Start of Data for analysis

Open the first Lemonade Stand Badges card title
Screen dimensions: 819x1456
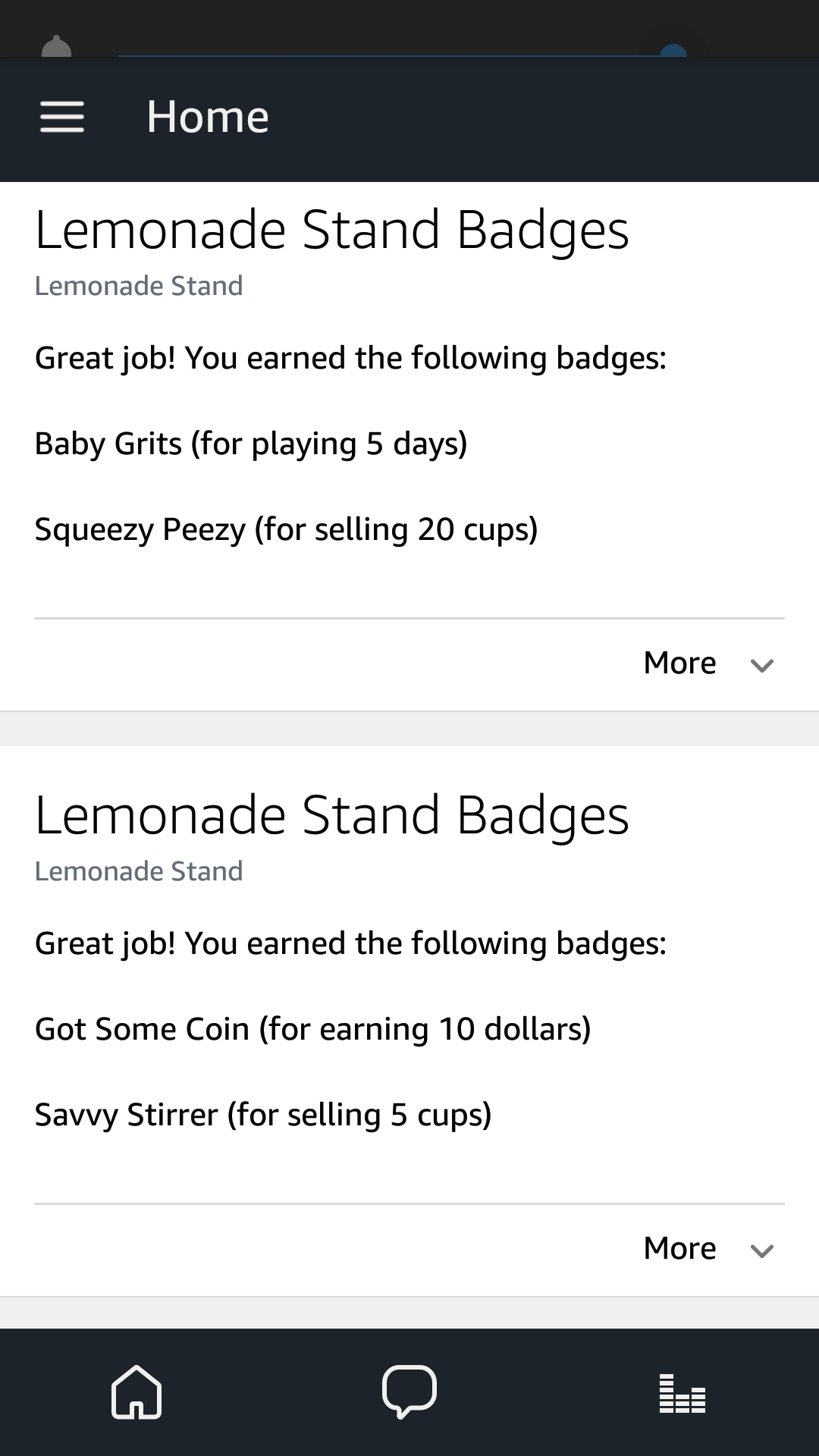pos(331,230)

End of Data for analysis
Start of Data for analysis

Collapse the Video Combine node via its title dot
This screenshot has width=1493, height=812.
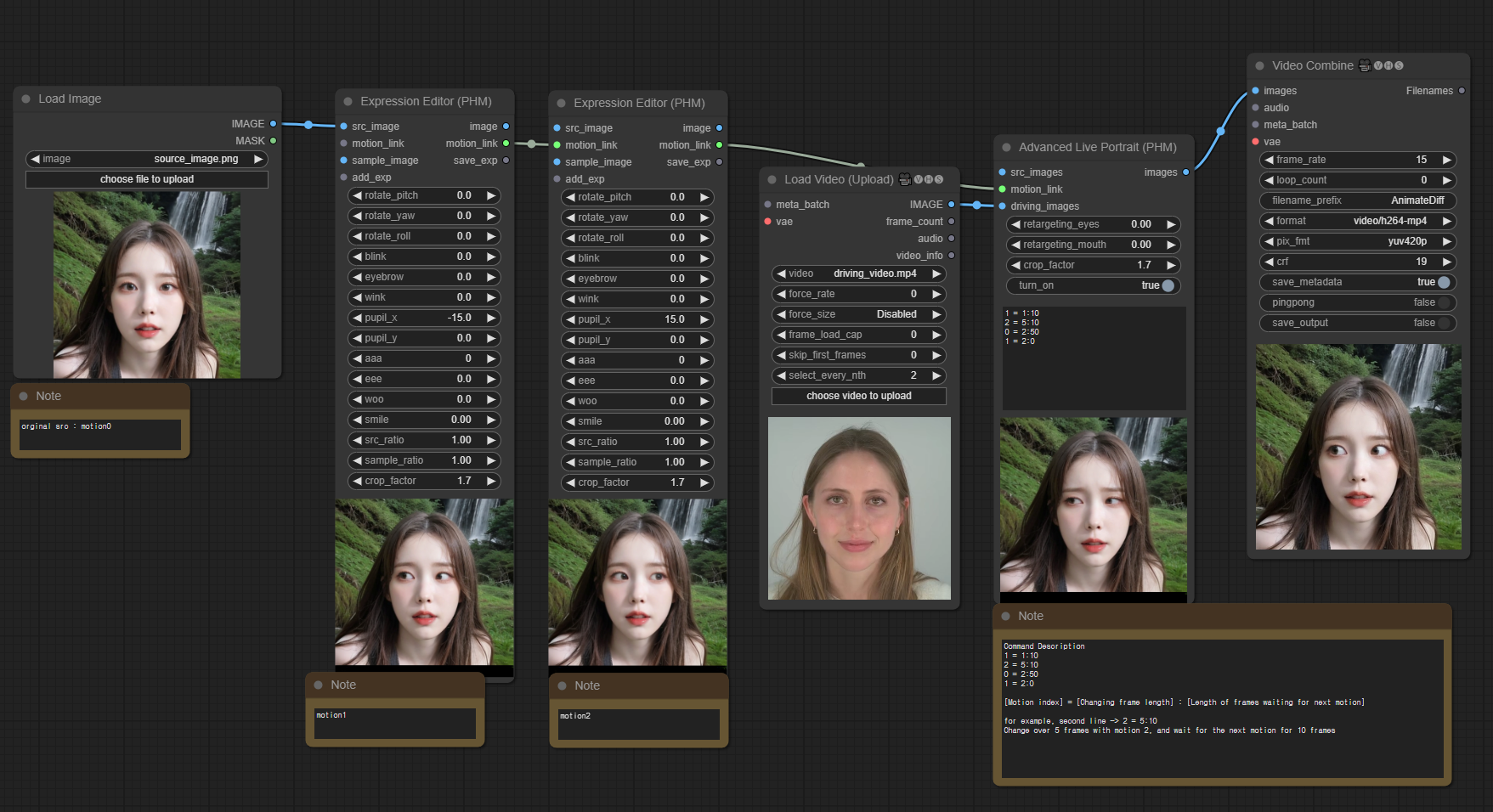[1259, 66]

End of Data for analysis

In the data, count the lines that include the string "title", then give that number and nothing more.

2